Apache Spark

PySpark array_remove(), size() and reverse()

In this article about PySpark we will demonstrate the array processing functions array_remove(), size() and reverse() to manipulate arrays.

In order to do these examples we first need to introduce the StructType(),StructField() and ArrayType() methods which are used to define the columns in the PySpark DataFrame. By using these methods, we can define the column names and the data types of the particular columns.

StructType()

This method is used to define the structure of the PySpark dataframe. It will accept a list of data types along with column names for the given dataframe. This is known as the schema of the dataframe. It stores a collection of fields

StructField()

This method is used inside the StructType() method of the PySpark dataframe. It will accept column names with the data type.

ArrayType()

This method is used to define the array structure of the PySpark dataframe. It will accept a list of data types. It stores a collection of fields. We can place datatypes inside ArrayType().

In this article, we have to create a dataframe with an array. Let’s create a dataframe with 2 columns. First column is Student_category which refers to the integer field to store student ids. The second column – Student_full_name is used to store string values in an array created using ArrayType().

#import the pyspark module
import pyspark

#import SparkSession for creating a session
from pyspark.sql import SparkSession

#and import struct types and other data types
from pyspark.sql.types import StructType,StructField,StringType,IntegerType,FloatType,ArrayType

from pyspark.sql.functions import array_contains
#create an app named linuxhint

spark_app = SparkSession.builder.appName(‘linuxhint’).getOrCreate()

# consider an array with 5 elements
my_array_data = [(1, [‘A’]), (2, [‘B’,’L’,’B’]), (3, [‘K’,’A’,’K’]),(4, [‘K’]), (3, [‘B’,’P’])]

#define the StructType and StructFields
#for the above data
schema = StructType([StructField(“Student_category”, IntegerType()),StructField(“Student_full_name”, ArrayType(StringType()))])

#create the dataframe and add schema to the dataframe
df = spark_app.createDataFrame(my_array_data, schema=schema)

df.show()

Output:

array_remove()

array_remove() is used to remove a particular value in an array across all rows in an array type column.

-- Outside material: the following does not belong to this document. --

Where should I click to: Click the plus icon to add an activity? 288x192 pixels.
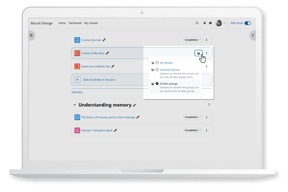pos(77,80)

It takes two parameters.

Syntax:

array_remove(array_column,'value')

Parameters:

  1. array_column is the array column that has arrays with values
  2. value is present in the array to be removed from the array values.

array_remove() function is used with the select() method to do the action.

Example:

In this exemple, we will remove:

  1. ‘A’ from the Student_full_name column
  2. ‘P’ from the Student_full_name column
  3. ‘K’ from the Student_full_name column
#import the pyspark module
import pyspark

#import SparkSession for creating a session
from pyspark.sql import SparkSession

#and import struct types and other data types
from pyspark.sql.types import StructType,StructField,StringType,IntegerType,FloatType,ArrayType
from pyspark.sql.functions import array_contains

#create an app named linuxhint
spark_app = SparkSession.builder.appName('linuxhint').getOrCreate()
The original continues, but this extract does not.